Excorio no había tenido nunca un motivo concreto al elegir la Sala de las Arañas. Quizás había imaginado en algún momento que podría moverse con mayor agilidad que Vulturno entre las telarañas y las vigas, pero al comprobar con qué rapidez el chef lo había seguido, esto ahora le parecía dudoso. No obstante, el hecho de haber conseguido atraer al enemigo al lugar que él, Excorio, había elegido, significaba que aún conservaba la iniciativa. Sintió que estaba un
pensamiento
por delante del cocinero.
Sosteniendo la larga espada delante de él, observó cómo la gran criatura se aproximaba. Vulturno apartaba las telarañas a golpes de machete con los ojos clavados en Excorio, balanceando la cabeza de un lado a otro para ver mejor. De pronto se detuvo, y sin apartar la mirada de Excorio, empezó a arrancar los filamentos que se habían adherido a la hoja y el mango del arma.
Reemprendió la marcha, despejando el terreno con amplios movimientos del machete y pisando con cuidado las vigas desplomadas. En un momento pareció que iba a detenerse otra vez para limpiar la hoja, pero cambió de idea y avanzó como si nada le cerrara el paso. Parecía haber decidido que reacondicionarse el cuerpo y limpiar el arma continuamente durante este duelo sanguinario era desaconsejable, inoportuno, y también un insulto a la ocasión.
Así como los piratas, chapoteando en los calientes bajíos, tienen que combatir cara a cara sofocados por las olas, cegados por el sol, atormentados por las moscas y con la frente perlada de sudor, también aquí las vigas cerraban el paso, la luz de la luna engañaba a los ojos y las telarañas rancias eran un impedimento. Pero había que ignorarlos, había que ignorar los filamentos que cosquilleaban la cara y se pegaban alrededor de la boca y los ojos. Había que ignorar que aunque los hilos plateados envolvían el acero desnudo con una membrana de recién nacido, y colgaban como guirnaldas tropicales entre la espada y la mano, la mano y el codo, el codo y el cuerpo y los miembros se movían con la libertad de siempre. Nada impediría la velocidad del machete. El secreto consistía en
ignorar
.
Así pues, Vulturno continuaba avanzando, creciendo con cada paso diestro y silencioso y pareciéndose más y más a una vaca marina que se desliza entre las algas grises de las profundidades abisales. Pisando de pronto un rayo de luna, el chef se inflamó en una red de filamentos. Miró a través de la malla reluciente. Él mismo era una telaraña.

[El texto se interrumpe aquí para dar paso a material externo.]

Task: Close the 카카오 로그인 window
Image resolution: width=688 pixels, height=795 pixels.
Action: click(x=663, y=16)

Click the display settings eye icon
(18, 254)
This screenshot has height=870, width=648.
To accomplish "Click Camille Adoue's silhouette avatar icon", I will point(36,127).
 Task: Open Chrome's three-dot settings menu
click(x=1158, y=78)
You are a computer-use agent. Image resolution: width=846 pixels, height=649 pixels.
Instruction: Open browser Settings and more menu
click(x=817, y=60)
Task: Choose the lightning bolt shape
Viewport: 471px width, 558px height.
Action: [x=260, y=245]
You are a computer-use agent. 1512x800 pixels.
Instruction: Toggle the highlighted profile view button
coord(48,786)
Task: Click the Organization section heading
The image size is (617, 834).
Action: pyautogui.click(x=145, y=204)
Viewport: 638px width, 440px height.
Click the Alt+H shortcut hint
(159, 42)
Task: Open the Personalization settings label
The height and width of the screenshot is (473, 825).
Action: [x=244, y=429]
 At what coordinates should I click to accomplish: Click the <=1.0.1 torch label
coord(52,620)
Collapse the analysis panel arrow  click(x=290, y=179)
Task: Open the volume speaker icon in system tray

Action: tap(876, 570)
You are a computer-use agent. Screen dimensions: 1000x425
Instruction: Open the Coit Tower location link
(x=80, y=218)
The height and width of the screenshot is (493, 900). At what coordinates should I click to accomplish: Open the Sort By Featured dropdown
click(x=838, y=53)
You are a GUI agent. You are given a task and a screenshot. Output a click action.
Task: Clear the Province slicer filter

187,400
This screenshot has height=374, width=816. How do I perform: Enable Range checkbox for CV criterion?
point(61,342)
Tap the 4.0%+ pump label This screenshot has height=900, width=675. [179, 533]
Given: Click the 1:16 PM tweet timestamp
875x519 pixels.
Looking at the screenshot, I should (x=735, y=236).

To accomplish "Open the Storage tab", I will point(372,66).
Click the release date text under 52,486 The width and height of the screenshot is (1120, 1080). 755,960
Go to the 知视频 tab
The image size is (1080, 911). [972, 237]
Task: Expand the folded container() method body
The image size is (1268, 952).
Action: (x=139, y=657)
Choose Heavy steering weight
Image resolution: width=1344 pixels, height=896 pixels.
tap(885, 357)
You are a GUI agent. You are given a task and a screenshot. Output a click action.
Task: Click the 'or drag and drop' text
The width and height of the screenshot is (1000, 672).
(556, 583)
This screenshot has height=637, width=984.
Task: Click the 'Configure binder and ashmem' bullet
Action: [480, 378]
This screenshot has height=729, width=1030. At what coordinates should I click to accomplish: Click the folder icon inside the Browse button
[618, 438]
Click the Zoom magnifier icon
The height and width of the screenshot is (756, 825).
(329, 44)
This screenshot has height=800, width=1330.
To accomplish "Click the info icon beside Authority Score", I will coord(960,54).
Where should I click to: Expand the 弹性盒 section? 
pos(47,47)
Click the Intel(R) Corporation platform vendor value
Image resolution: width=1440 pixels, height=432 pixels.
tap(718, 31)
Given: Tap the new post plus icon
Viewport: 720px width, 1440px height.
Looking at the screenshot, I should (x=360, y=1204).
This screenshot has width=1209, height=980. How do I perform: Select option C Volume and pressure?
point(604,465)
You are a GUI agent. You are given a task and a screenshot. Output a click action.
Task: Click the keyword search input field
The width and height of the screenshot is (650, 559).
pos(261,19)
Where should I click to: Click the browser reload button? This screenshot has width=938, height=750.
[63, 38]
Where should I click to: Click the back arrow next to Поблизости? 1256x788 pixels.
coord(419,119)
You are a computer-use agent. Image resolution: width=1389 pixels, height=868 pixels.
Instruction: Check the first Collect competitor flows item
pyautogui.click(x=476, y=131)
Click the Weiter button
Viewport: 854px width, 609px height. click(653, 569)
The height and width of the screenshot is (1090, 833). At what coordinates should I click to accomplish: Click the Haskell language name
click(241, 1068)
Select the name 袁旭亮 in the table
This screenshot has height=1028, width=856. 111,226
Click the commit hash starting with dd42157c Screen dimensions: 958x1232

Toda su atención estaba puesta en un único propósito: matar. Apartó de su mente canalizada todo lo que era irrelevante. El gran jamón que tenía por cara le cosquilleaba como atacado por una nube de insectos, pero en su cerebro no había lugar para los mensajes que presumiblemente le enviaban las terminaciones nerviosas: tenía el cerebro lleno. Lleno de muerte.
Excorio vigilaba cada uno de los pasos de Vulturno doblando la larga espalda hacia adelante como un pino inclinado. Mantenía la cabeza agachada, quizás dispuesto a emplearla como ariete, y doblaba ligeramente las acolchadas rodillas. Las tiras de tela eran ahora inútiles, pero no tenía tiempo para desenrollarlas. El cocinero estaba a menos de siete pies, detrás de una viga caída. A unos dos metros a la izquierda de Vulturno, uno de los extremos de la viga se hundía en el polvo, pero un desvencijado baúl de hierro la sostenía aproximadamente por el centro, y el otro extremo se elevaba unos tres pies, envuelto en telarañas ahogadas de moscas.